:: QUÉ HACER ::
Retoma el texto sobre Carl Sagan y continúalo a partir de su última oración.

Francisco José Amparán

Sin duda el lector recordará al ya fallecido Carl Sagan por la serie de televisión “Cosmos”, transmitida hace algunos lustros y que fuera inmensamente popular. Pero además Sagan era conocido por sus ensayos científicos (por ejemplo, “Los Dragones del Edén”, que ganara el Premio Pultizer) y hasta sus trabajos de ficción (suya es la novela “Contacto”, que sirviera de base para la película homónima (1997) con la inalcanzable Jodie Foster). No sólo eso: el señor Sagan también solía escribir artículos de divulgación científica la mar de interesantes y divertidos. Una colección de ellos lleva el título de “El cerebro de Broca: reflexiones sobre el romance de la ciencia” (1980) y contiene un artículo titulado “Un planeta llamado George”.

:: FILAS DE DATOS ::

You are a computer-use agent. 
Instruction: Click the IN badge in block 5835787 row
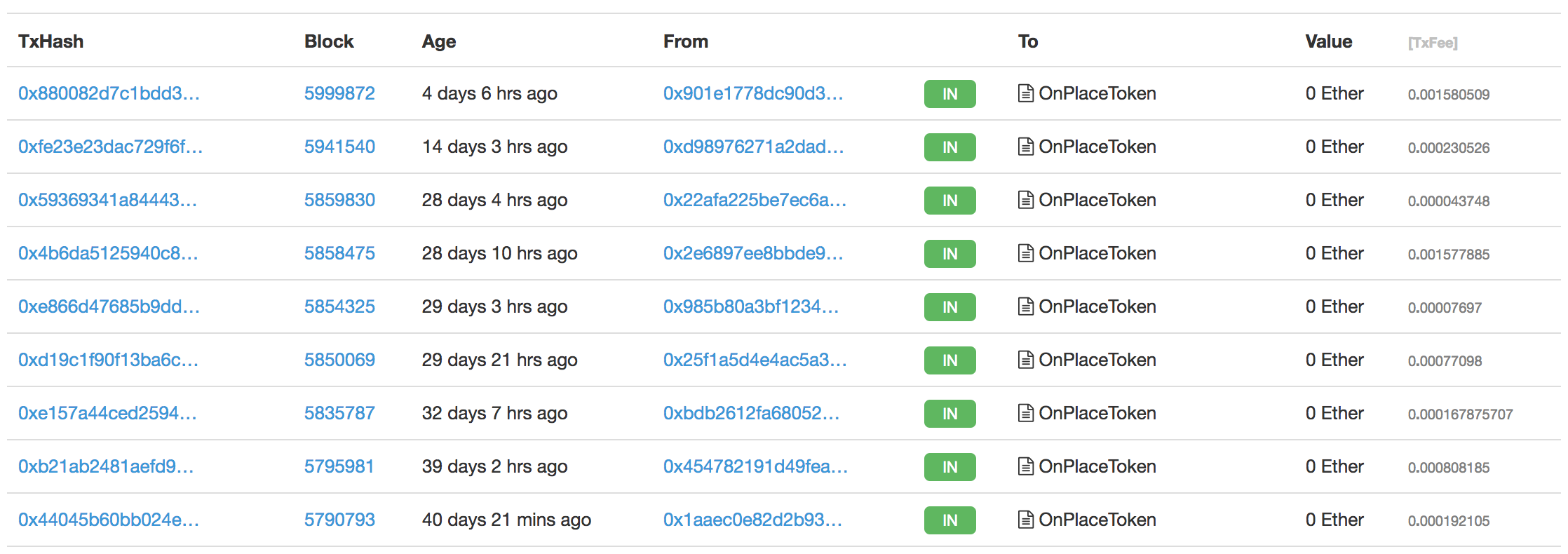949,414

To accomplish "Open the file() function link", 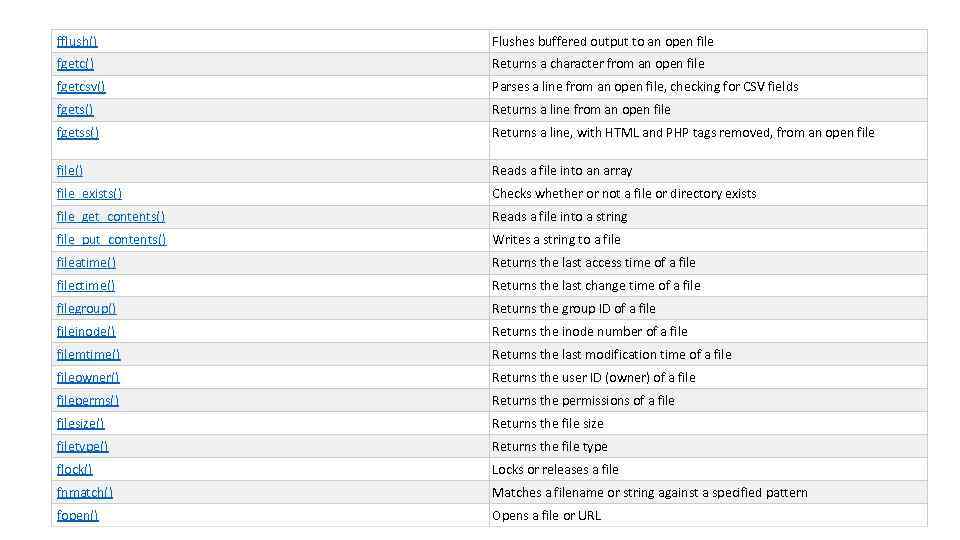I will click(x=70, y=171).
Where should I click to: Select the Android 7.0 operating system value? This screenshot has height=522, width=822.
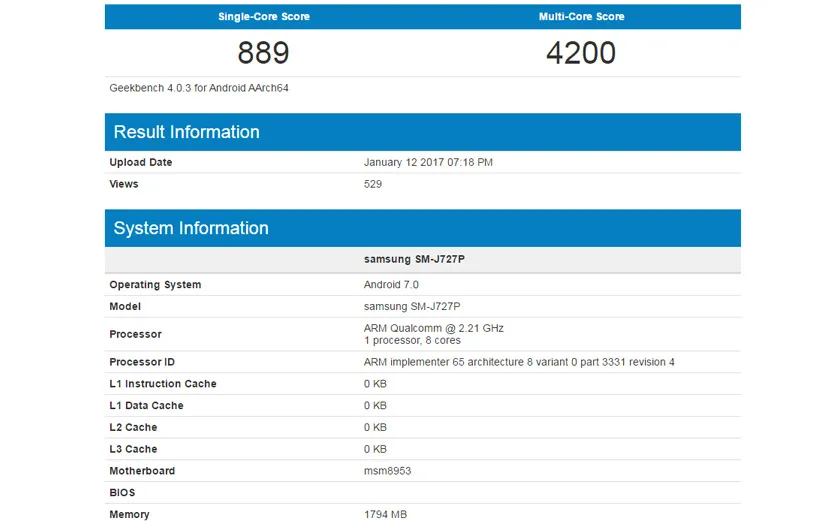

:: RESULTADO ::
En sí, ese texto discute las dificultades de ponerle nombre no sólo a los cuerpos celestes, sino también a los accidentes topográficos (volcanes, cráteres, valles, etc.) que cada vez en mayor cantidad hemos venido descubriendo en las superficies de nuestros vecinos espaciales. De hecho, Sagan hablaba de su propia experiencia, dado que formó parte de los páneles que la Unión Astronómica Internacional (UAI) formó con el propósito de fijar criterios de bautismo para ejemplares tan dispares como las lunas de Júpiter y los gigantescos volcanes de Marte.

Lo que pudiera parecer una simple excusa para que los científicos se juntaran echándose unas vacacioncitas (y no pocos daiquirís) con viáticos pagados cual Secretario de Finanzas del DF, resulta que (según se colige de lo que dice Sagan) terminaba siendo un trabajo arduo y generalmente ingrato. Como suele ocurrir en el mundo real y se supone no debería suceder en un entorno científico, las preferencias individuales y nacionales salían a relucir y ponerle nombre a una depresión en Venus (las depresiones SIEMPRE ocurren en Venus, por obvias razones) de repente resultaba más complicado que escogerlo para la primera nieta de las dos abuelas.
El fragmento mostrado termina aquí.